When the spice-bearing women return with a report of angels proclaiming Jesus was risen, these two Emmaus disciples appear not to know what to do with this information. They must be thinking to themselves that the women’s account can’t possibly be factually true. Some other disciples go test the theory, but apparently see no angels, but no body either.
So our disciples from Emmaus are dejected as they walk along the road, debating the meaning of these events. They remind themselves of what they know about Jesus: he “was a prophet mighty in deed and word before God and all the people” and “we were hoping that he would be the one to redeem Israel”. Their proclamation of Jesus is intermingled with doubts: Maybe the body was stolen. Jesus is just a really great man, but obviously no Son of God. There couldn’t really have been angels, could there? That’s just an overactive imagination.

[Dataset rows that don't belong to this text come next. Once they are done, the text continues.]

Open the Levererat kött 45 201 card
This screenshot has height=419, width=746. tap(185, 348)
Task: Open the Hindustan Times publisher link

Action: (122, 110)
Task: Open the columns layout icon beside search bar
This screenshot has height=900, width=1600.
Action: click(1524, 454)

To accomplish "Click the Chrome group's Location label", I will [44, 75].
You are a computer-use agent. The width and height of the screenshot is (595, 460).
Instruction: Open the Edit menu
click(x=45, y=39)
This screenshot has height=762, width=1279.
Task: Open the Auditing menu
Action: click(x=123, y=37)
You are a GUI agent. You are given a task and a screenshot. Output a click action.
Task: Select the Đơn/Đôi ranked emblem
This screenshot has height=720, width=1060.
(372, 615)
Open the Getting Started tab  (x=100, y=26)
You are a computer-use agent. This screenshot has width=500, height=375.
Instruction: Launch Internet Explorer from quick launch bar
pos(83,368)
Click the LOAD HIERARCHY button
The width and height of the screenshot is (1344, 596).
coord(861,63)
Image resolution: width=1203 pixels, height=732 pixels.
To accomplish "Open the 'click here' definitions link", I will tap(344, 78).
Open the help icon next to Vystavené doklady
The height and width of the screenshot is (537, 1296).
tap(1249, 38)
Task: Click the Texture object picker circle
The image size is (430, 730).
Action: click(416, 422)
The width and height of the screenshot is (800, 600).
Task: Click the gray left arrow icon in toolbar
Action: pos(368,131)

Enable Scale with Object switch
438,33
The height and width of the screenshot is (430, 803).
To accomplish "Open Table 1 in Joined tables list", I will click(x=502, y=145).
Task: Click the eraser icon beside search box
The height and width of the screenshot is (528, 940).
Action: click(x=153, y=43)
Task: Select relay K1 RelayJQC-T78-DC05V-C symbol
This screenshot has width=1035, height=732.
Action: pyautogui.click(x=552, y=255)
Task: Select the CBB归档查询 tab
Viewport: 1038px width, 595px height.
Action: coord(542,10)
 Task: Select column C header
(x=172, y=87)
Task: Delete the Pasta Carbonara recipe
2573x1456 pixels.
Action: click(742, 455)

It’s interesting to compare the Emmaus story to the one that Peter tells in the Acts of the Apostles. Here, too, Jesus is “a man commended to you by God with mighty deeds, wonders, and signs, which God worked through him in your midst, as you yourselves know.“ Here, too, Jesus has been crucified.
The key difference is that in Acts, Jesus clearly has been resurrected, and Peter is very eager to name that. Gone is the confusion of those first post-resurrection days. Peter speaks with utmost confidence because he can connect Jesus’ life, death, and resurrection to the familiar scriptures he has read all his life. Peter names how Jesus fulfills those scriptures. For example, he is the one King David names in the Psalms (as one example): “Sit at my right hand until I make your enemies your footstool.”
What is interesting is to imagine how the disciples get from the confusion of Luke to the certainty of Acts. Jesus himself holds the key in the Emmaus story. For when Jesus hears the disciples’ half-baked account of the resurrection, Jesus shows the disciples how to tell the story. He breaks open the Word of God, just as he breaks open the bread, showing how he himself is the one of whom scripture speaks.
What we see Peter doing in Acts 2, then, is really simply telling the story the way Jesus told it. By connecting the Old Testament to Jesus, Peter is sharing who Jesus is.
Of course, in both resurrection stories, the message does not stop with the proclamation of the resurrection. In both cases, Jesus asks for a response from us. How will we tell the resurrection story?
More to the point, how will we live the resurrection story? Living the resurrection story is part of what it means to be members of the Ekklesia Project. In Peter's first letter, we learn we must respond with our lives: “conduct yourselves with reverence” and “love one another deeply from the heart” because of who we proclaim Jesus to be. The rest of Acts, chapter 2, has more: Christians responded to Peter by living in community, sharing prayers and bread, holding all things in common and selling property in order to support members in need.
Many of us at EP aim to live and respond in these ways. Let us, this Easter season, renew our response to Christ. We tell the resurrection story with our lives. How, then, shall we live?